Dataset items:
◇ ◇ ◇ ◇

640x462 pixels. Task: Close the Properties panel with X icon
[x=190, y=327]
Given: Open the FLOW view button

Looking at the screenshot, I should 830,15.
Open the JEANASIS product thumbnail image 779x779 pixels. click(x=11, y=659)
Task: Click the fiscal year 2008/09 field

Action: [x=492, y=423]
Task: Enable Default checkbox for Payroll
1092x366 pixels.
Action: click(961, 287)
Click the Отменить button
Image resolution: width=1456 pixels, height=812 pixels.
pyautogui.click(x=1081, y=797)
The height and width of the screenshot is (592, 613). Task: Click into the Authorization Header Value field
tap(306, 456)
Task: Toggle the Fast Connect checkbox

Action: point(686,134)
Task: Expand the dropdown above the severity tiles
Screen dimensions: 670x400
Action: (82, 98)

◇ ◇ ◇ ◇

What the task asks:
Your output must be an exact copy of every entry.

Written response:
640x462 pixels. Task: Close the Properties panel with X icon
[x=190, y=327]
Given: Open the FLOW view button

Looking at the screenshot, I should 830,15.
Open the JEANASIS product thumbnail image 779x779 pixels. click(x=11, y=659)
Task: Click the fiscal year 2008/09 field

Action: [x=492, y=423]
Task: Enable Default checkbox for Payroll
1092x366 pixels.
Action: click(961, 287)
Click the Отменить button
Image resolution: width=1456 pixels, height=812 pixels.
pyautogui.click(x=1081, y=797)
The height and width of the screenshot is (592, 613). Task: Click into the Authorization Header Value field
tap(306, 456)
Task: Toggle the Fast Connect checkbox

Action: point(686,134)
Task: Expand the dropdown above the severity tiles
Screen dimensions: 670x400
Action: (82, 98)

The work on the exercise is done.